Let us be charitable, morai verabossai. Perhaps "chaya kidney donor" #5 was referring to BLOOD donors? Or perhaps she has written a load of bushwa?

18

 Dec 01, 2010 at 12:16 AM Anonymous Says:

Reply to #8  
Anonymous Says:

Rabbi Avraham Ravitz, tz"l, Member of Knesset had signed an organ donor card. So did Rabbi Meshi Zahav of Zaka. If you go to the HODS website (Halachic Organ Donation Society) you will see Rabbi's who have signed organ donor cards.

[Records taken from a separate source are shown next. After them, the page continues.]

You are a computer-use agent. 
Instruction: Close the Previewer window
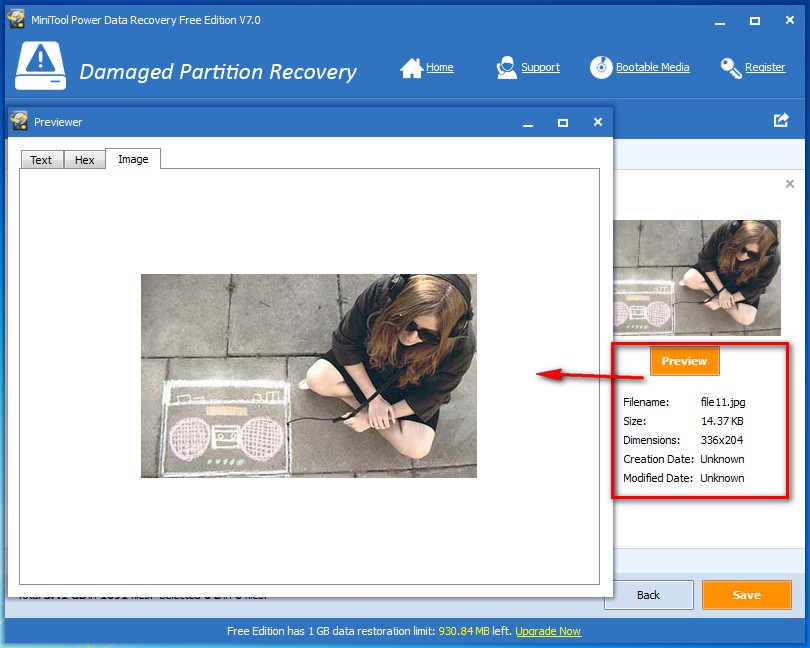pos(597,122)
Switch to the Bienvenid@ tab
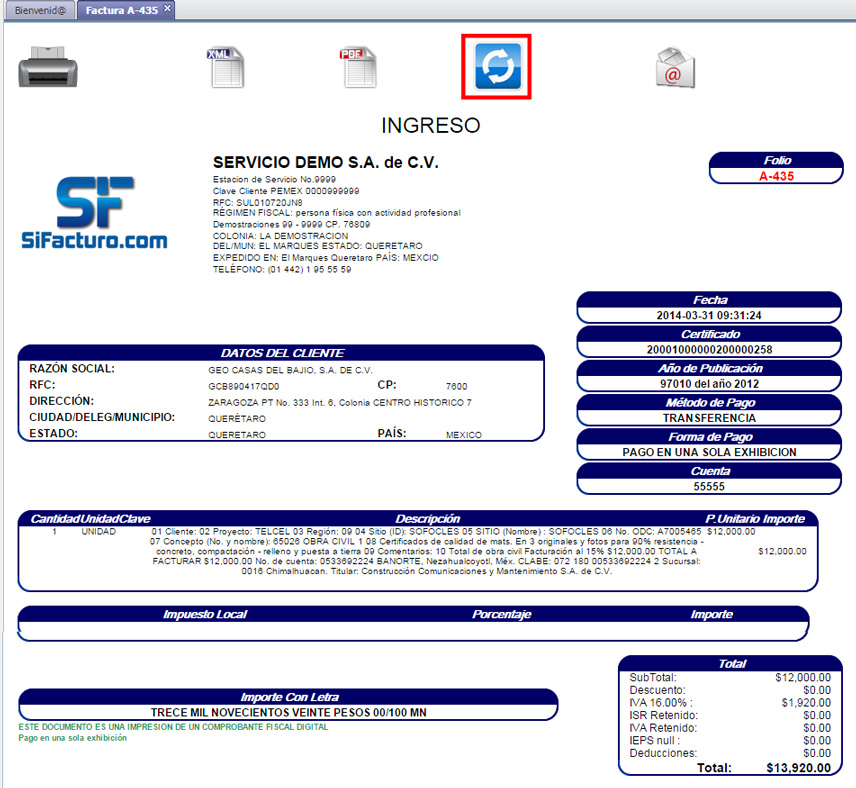This screenshot has height=788, width=856. [40, 10]
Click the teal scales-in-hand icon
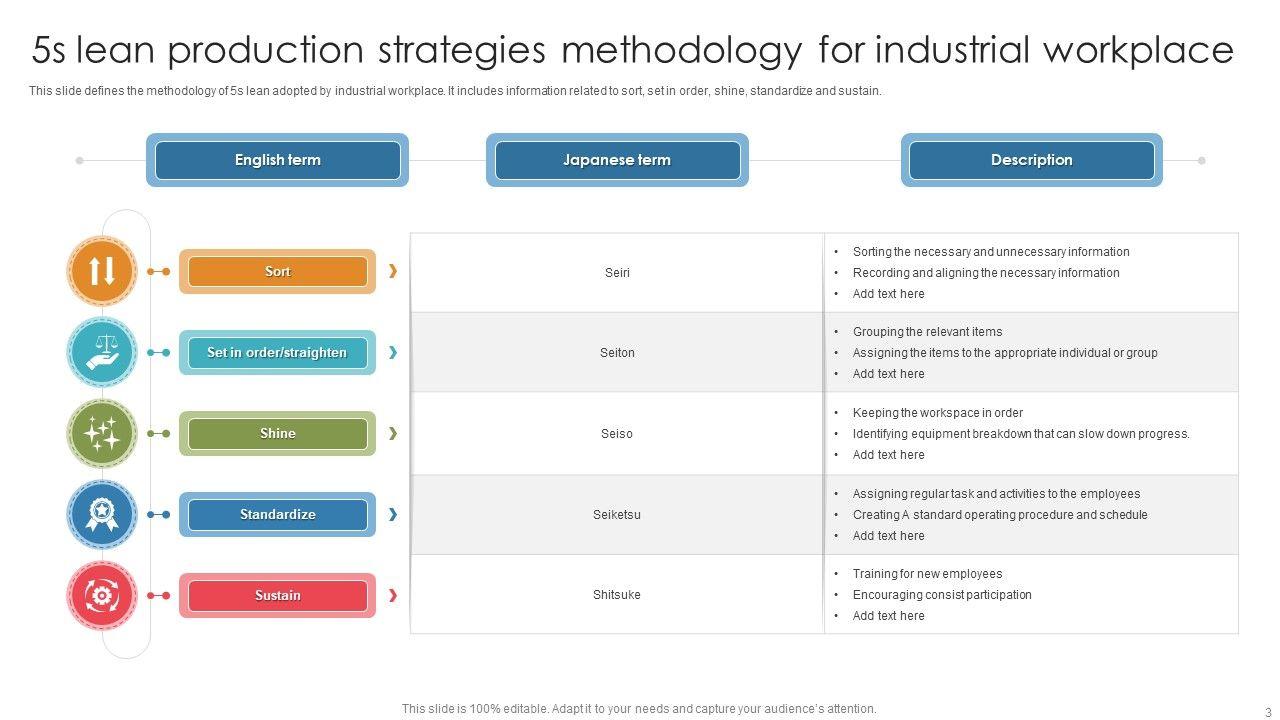This screenshot has width=1280, height=720. pos(102,352)
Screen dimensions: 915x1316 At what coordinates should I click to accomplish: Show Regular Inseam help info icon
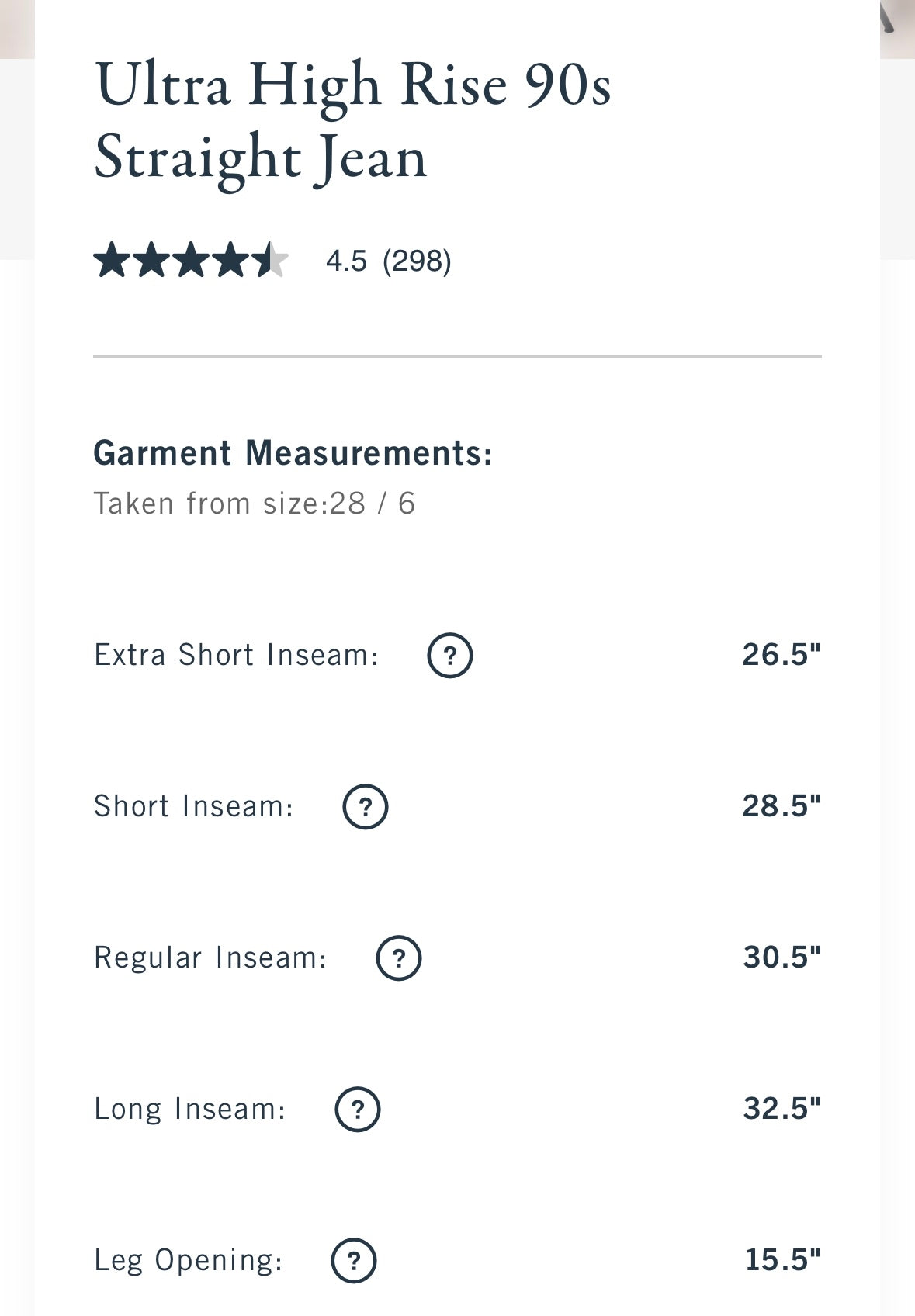399,958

Ravitz's organs are/were useless. He was above the age when is rgans would be worth anything. Mishizahav is not a posek either.
The Torah Gedolim who aren't busy with "Tikun Haolam" crap have said it time and time again it is "retzichah".
Let these "tikun haolam people" call an organization like Renewal and donate a kidney while they are alive. Let them follw the leed of the orthodox donors.
Having a donor card in ur wallet gives us a .00001% chance of helping a person in need. Standing up to the plate and donating a kidney "altruistically" makes the recipients odds a lot better

19

 Dec 01, 2010 at 03:41 PM Lawyer Says:

To those who think that signing the ADI Card is only for "Reformers" and "Modern Orthodox," it is endorsed by both Rav Ovadia Yosef and Rav Zalman Nechemiah Goldberg, with the stipulation that one names a Rav who will be the final determinant as to whether death as occurred. The card provides a special line for this

That strikes me as a complete fake out. The vast majority of Rabbonim would not allow donation, because they hold that death acc. to halakha occurs later than when it is defined by most of the medical establishment. At that later point, almost all the organs are useless (except maybe the corneas).

It's like signing a card that says, "I promise to eat pork, but only if my Rabbi permits it first." And what do you think the Rabbi is going to say?